— Start of SUPPLIED INFORMATION —
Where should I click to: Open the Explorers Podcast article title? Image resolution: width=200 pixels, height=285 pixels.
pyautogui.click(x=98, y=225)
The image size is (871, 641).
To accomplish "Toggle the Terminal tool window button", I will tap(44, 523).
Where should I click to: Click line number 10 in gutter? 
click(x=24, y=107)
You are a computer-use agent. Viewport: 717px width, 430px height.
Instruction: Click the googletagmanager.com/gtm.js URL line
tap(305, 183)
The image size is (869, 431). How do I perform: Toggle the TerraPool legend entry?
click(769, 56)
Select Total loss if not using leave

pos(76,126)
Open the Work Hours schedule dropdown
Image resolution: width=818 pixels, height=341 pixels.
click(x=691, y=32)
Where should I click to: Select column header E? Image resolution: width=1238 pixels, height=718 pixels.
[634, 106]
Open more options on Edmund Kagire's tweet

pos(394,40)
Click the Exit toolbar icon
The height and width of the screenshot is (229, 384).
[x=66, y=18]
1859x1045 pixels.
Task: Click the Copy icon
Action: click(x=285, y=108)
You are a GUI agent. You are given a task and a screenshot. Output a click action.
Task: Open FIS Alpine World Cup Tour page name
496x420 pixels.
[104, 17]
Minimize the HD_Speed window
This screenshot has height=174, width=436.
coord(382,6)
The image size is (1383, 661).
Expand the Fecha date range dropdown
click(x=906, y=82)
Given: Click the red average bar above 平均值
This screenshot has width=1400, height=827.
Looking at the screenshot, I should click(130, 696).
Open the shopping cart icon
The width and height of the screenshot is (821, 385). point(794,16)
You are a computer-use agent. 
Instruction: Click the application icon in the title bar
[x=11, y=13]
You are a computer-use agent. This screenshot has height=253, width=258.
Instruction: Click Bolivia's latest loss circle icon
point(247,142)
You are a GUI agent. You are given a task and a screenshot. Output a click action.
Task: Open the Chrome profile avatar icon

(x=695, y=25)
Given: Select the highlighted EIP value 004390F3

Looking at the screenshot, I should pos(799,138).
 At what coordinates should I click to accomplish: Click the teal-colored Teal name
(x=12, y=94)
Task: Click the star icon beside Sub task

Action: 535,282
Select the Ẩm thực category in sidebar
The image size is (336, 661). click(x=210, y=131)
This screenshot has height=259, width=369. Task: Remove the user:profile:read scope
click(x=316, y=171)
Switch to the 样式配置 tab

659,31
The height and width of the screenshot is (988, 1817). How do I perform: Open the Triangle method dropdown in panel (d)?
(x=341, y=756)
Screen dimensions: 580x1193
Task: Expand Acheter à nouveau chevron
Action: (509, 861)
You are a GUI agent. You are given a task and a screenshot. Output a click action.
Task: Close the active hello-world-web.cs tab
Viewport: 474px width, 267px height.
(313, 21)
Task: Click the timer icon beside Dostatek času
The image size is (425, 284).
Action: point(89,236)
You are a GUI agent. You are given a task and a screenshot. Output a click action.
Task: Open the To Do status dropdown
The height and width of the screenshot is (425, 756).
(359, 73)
— End of SUPPLIED INFORMATION —
- [TASK TO CARRY OUT]:
Rewrite the data from the line with "Minimize the HD_Speed window" through the line with "Looking at the screenshot, I should click(130, 696).", replacing "Minimize" with "Close" and leaving everything else as it is.

- [CORRECT RESULT]:
Close the HD_Speed window
This screenshot has height=174, width=436.
coord(382,6)
The image size is (1383, 661).
Expand the Fecha date range dropdown
click(x=906, y=82)
Given: Click the red average bar above 平均值
This screenshot has width=1400, height=827.
Looking at the screenshot, I should click(130, 696).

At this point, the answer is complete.